- **Task to complete**
Scan the data below. Pull out each line where "panel" occurs.

- **Extracted entries**
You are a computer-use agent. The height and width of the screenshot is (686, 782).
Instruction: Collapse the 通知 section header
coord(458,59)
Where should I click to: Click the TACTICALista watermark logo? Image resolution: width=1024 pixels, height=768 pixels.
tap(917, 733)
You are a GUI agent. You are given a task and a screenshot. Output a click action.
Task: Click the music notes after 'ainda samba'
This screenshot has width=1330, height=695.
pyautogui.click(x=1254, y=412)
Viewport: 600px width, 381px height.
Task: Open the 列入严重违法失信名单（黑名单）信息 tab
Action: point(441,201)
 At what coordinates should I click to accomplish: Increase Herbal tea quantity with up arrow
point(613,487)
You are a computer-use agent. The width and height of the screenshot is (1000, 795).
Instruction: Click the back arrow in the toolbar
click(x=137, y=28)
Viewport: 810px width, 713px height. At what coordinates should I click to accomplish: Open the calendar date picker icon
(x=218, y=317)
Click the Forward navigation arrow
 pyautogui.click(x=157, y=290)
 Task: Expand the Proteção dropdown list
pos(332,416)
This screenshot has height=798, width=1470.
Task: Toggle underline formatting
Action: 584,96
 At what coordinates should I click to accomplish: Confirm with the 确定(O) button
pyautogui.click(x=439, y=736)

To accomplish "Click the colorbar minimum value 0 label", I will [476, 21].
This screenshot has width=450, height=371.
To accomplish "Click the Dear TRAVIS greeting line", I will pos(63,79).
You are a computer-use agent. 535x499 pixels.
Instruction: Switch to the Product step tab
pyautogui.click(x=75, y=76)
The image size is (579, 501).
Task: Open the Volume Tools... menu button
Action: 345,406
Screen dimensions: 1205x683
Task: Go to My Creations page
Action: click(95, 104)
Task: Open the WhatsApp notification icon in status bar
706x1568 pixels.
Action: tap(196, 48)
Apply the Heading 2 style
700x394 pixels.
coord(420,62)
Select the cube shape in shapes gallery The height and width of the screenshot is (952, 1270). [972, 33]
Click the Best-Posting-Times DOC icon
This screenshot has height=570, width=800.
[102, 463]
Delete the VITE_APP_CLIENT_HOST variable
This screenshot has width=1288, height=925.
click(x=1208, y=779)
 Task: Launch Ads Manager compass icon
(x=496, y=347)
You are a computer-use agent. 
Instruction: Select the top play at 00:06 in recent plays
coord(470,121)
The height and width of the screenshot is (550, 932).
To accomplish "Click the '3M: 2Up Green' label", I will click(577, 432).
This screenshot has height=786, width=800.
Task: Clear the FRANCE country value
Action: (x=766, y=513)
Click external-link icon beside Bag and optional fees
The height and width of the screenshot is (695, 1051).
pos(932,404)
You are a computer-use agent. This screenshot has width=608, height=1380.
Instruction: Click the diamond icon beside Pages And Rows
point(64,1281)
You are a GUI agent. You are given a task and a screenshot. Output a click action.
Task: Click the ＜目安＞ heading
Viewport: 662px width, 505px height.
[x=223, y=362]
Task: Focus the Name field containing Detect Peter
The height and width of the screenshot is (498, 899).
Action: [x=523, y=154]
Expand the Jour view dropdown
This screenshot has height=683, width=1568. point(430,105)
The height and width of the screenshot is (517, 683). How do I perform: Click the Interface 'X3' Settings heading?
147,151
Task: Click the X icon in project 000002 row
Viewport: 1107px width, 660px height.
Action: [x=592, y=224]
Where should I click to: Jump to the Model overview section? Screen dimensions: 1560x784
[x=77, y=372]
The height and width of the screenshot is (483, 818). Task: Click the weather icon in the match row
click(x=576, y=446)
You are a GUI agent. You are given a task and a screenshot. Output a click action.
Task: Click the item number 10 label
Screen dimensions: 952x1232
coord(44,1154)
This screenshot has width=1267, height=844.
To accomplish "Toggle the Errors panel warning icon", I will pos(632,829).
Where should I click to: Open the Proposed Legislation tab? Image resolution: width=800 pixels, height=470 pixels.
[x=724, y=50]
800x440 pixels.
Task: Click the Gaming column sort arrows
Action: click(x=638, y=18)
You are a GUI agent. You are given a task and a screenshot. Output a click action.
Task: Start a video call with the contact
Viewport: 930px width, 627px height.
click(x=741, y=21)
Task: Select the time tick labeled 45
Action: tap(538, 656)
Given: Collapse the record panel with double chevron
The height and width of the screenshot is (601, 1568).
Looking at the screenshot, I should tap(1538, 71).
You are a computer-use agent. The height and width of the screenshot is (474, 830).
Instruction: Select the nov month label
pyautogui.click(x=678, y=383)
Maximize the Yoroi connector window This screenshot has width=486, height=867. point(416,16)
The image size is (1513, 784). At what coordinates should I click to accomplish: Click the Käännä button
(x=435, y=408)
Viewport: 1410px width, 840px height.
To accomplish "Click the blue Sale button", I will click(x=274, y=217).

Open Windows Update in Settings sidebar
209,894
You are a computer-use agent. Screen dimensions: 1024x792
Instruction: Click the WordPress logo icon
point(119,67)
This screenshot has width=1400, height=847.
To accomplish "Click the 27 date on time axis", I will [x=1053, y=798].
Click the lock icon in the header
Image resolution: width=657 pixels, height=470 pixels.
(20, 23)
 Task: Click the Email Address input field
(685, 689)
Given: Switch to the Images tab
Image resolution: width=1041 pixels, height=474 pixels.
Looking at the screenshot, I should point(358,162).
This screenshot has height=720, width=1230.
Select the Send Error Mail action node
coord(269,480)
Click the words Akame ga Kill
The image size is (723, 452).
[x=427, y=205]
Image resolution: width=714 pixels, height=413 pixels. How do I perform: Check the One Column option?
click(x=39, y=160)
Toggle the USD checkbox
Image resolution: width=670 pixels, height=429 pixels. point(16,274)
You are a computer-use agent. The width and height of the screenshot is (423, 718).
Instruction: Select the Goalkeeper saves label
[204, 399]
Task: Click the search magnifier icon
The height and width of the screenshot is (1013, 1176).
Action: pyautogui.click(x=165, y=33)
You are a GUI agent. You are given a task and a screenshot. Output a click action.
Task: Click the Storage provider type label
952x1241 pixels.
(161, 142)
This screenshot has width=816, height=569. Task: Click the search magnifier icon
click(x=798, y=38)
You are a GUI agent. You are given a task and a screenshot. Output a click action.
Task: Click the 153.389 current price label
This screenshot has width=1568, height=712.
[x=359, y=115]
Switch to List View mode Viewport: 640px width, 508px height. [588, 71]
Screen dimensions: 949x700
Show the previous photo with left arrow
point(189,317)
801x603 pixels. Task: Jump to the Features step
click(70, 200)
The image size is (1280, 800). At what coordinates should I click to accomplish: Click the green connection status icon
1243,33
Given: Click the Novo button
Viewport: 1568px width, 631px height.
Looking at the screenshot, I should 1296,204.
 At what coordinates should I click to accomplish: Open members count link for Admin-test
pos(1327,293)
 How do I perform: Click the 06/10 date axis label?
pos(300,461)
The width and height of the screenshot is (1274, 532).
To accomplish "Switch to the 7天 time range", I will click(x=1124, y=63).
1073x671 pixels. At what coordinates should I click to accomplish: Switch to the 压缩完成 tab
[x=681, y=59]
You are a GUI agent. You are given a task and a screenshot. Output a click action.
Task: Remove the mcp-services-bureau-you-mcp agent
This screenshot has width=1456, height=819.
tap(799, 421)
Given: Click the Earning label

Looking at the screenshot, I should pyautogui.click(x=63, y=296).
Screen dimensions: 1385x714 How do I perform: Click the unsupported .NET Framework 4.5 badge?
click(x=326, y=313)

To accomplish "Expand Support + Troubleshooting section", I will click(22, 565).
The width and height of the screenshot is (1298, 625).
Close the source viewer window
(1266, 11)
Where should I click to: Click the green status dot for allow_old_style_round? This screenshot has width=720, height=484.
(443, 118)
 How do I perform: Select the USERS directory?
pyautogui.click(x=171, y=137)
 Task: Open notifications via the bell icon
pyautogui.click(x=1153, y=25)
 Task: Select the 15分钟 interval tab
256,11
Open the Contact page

- **Response to the exercise**
To accomplish "Toggle the Errors panel warning icon", I will pos(632,829).
Given: Collapse the record panel with double chevron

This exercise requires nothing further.